## Data records:
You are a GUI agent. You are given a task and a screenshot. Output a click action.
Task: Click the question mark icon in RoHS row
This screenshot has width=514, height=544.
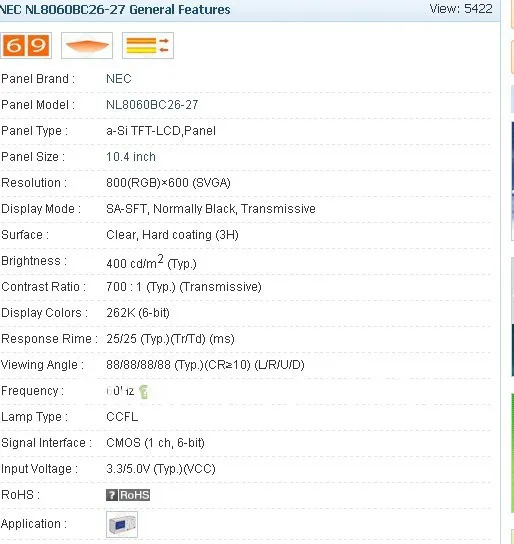click(x=112, y=495)
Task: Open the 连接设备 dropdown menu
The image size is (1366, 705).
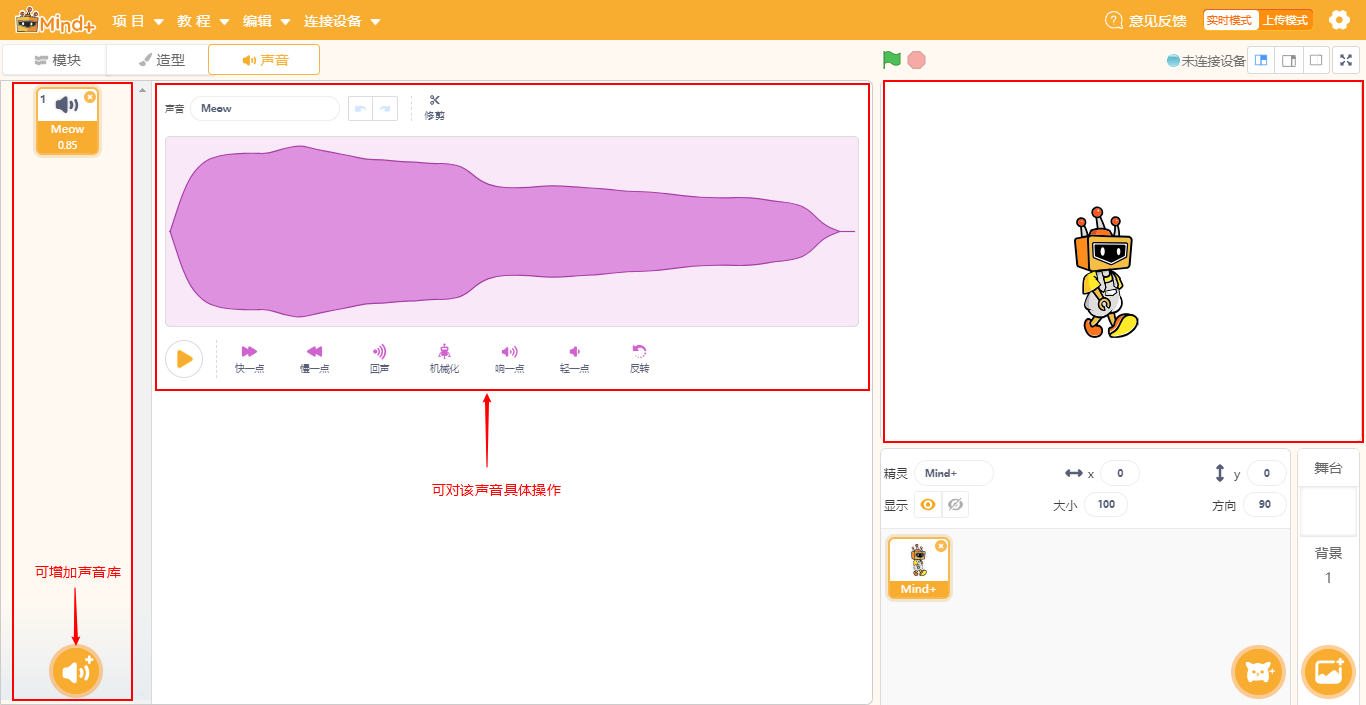Action: pyautogui.click(x=342, y=21)
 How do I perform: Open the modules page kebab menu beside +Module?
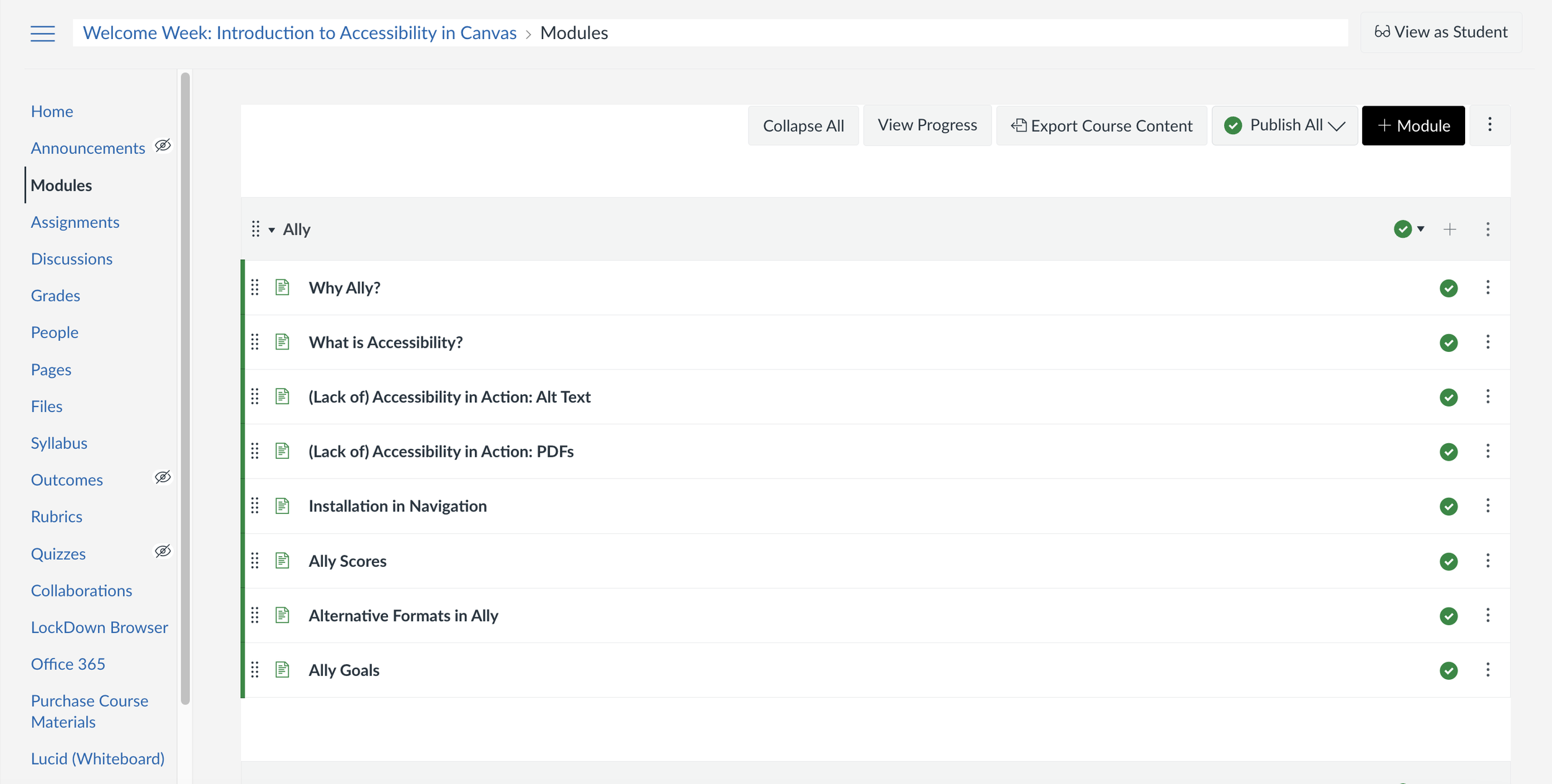(x=1489, y=125)
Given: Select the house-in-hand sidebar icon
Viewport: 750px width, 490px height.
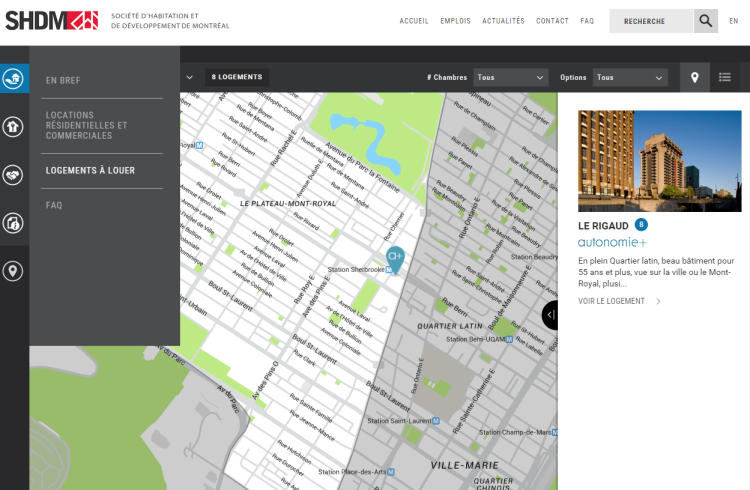Looking at the screenshot, I should 14,78.
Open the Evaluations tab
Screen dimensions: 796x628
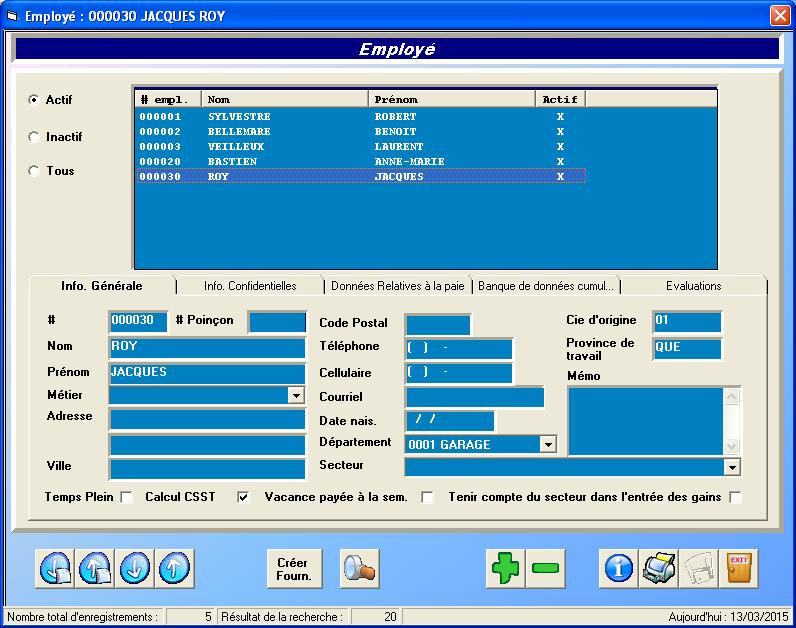(693, 286)
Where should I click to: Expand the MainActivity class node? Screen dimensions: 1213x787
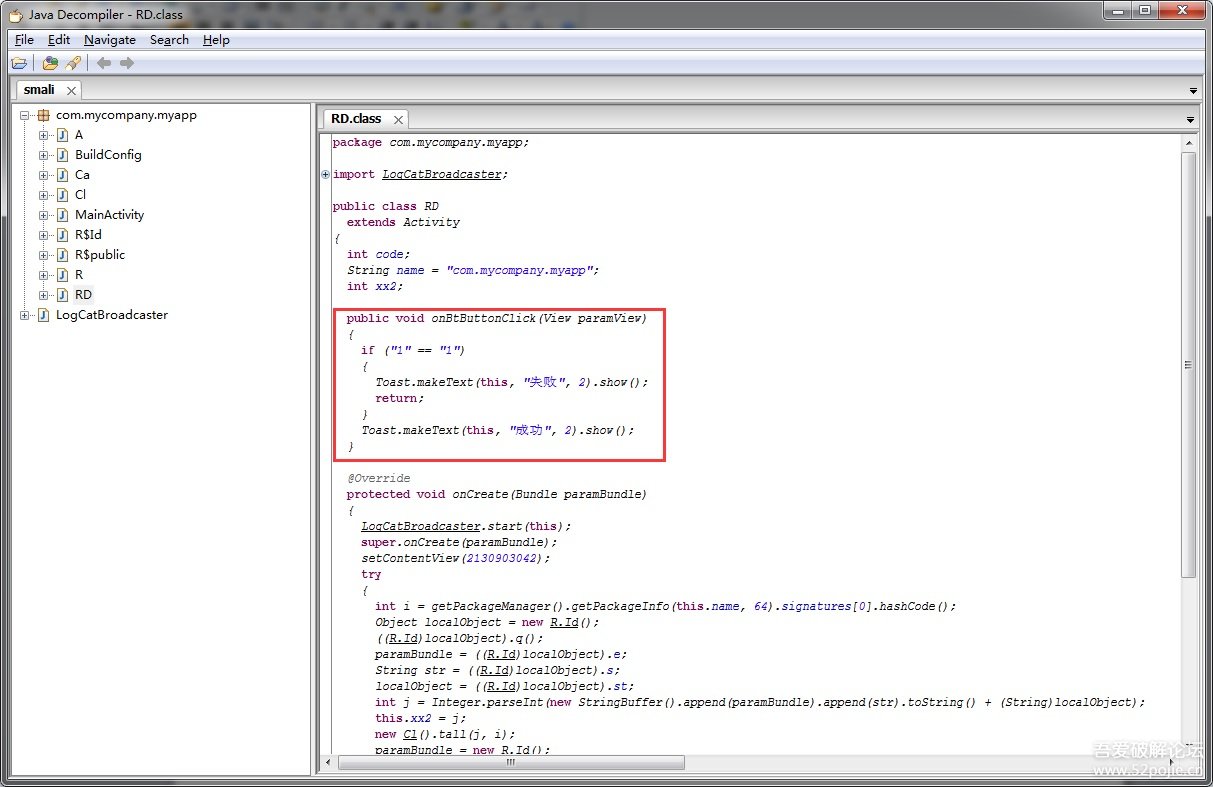pos(43,215)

## Task brief:
Reproduce the text of every record above word for word, leaving out the pictures.

## The completed task:
You are a GUI agent. You are given a task and a screenshot. Output a click action.
Task: Click the question mark icon in RoHS row
This screenshot has width=514, height=544.
click(x=112, y=495)
Task: Open the 连接设备 dropdown menu
The image size is (1366, 705).
Action: pyautogui.click(x=342, y=21)
 How do I perform: Open the modules page kebab menu beside +Module?
(x=1489, y=125)
Given: Select the house-in-hand sidebar icon
Viewport: 750px width, 490px height.
Looking at the screenshot, I should 14,78.
Open the Evaluations tab
Screen dimensions: 796x628
(693, 286)
Where should I click to: Expand the MainActivity class node? Screen dimensions: 1213x787
pos(43,215)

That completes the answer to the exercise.